Судили меня в маленьком городке Тырва, в этом районе были мои самые значительные приключения. Нy и, конечно, дали «потолок» – десять лет. Сказать, чтобы все обошлось гладко, нельзя – взрыв все-таки получился. Мое презренное сознание взбунтовалось еще раз, напоследок. Это было в КПЗ. Вдруг я подумал: «Ты сошел с ума! Десять лет тюрьмы – это же бесконечно. Зависеть постоянно от чужой воли, всегда под конвоем, работать, работать, как мул, терпеть общество всяких там отбросов, пускай даже таких, как ты сам. Нет! Не надо! Завтра тебя увезут в тюрьму, и тогда будет поздно. Это надо сделать сегодня».

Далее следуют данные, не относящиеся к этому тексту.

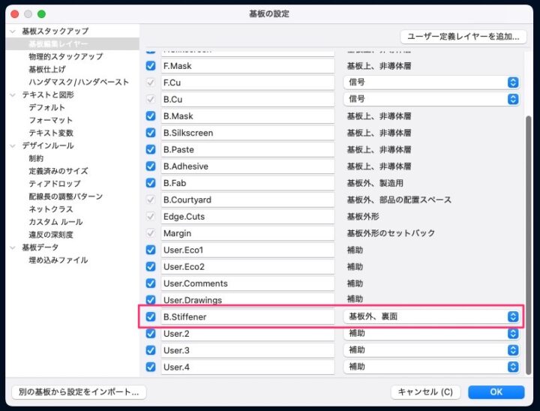This screenshot has width=540, height=411.
Task: Open the B.Cu layer type dropdown
Action: tap(431, 99)
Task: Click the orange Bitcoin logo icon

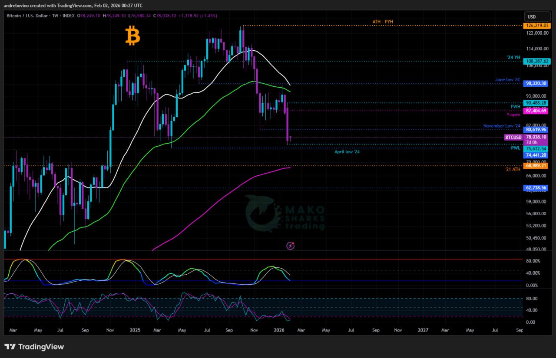Action: (x=132, y=36)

И я стащил во время судебного заседания печную заслонку и удачно пронес в камеру. Взломал деревянный пол, разворотил землю под полом и наткнулся на толстый слой цемента. Разбил на маленькие кусочки заслонку об этот цемент и в бессильной злобе заплакал, облизывая разбитые, израненные пальцы. Затем постучал в дверь и вызвал надзирателя.
Это на меня нашло умопомрачение, на миг словно забылась и Сирье и все продуманное, на миг запротестовал Серый Волк, не желающий умереть. Нет, он не собирался умирать. Наверное, еще не так-то скоро удастся мне свести с ним счеты. Что готовит он мне в дальнейшем?
Тетрадь одиннадцатая
Год 1960
Родился человек. И сразу начинает получать: сперва от матери – питание, ласку, уход; от отца – любовь, защиту, ну, и конечно, нередко ремень; от общества – знания различные. Он родился, он уже есть. Но времени он не замечает. Возможно, его желания уже не совпадают с требованиями окружающих. Но так или иначе – время для него не имеет пока еще никакого значения, годы ему кажутся длинными, жизнь – бесконечной. Первые сознательные годы человек с нетерпением ждет, когда он повзрослеет. Потом он становится взрослым, но он еще молод, а жизнь интересна, он живет и опять не замечает времени, не замечает, что годы уже не такие длинные, они стали чуточку короче, меняются быстрее, чем раньше. Пройдет еще много лет, пока он это заметит и вдруг откроет для себя, что годы, собственно, летят с чудовищной скоростью, а жизнь и вовсе не бесконечна. Он обнаружит, что и не жил еще совсем, что жить надо было по-другому, иначе. И тут он задаст себе вопрос: почему? Почему не понял этого раньше, почему не заметил? Сперва не думал, потому что думать не умел; затем не думал, потому что некогда было уже думать, а когда нашел на это время, когда научился думать, – уже поздно. Половина жизни позади.
Говорят: школа жизни, университет жизни.
Да, жизнь – школа. Но не просто даются знания и в этой школе. Жизнь дает и опыт, но забирает взамен годы, учит, но может и уничтожить. И всегда эта проблема – как найти точку опоры, правильную позицию. Думаешь, что вот так именно правильно, по каким-то своим соображениям решаешь, а выходит – ошибка. Может вечность пройти, прежде чем ты осознаешь эту ошибку. (...)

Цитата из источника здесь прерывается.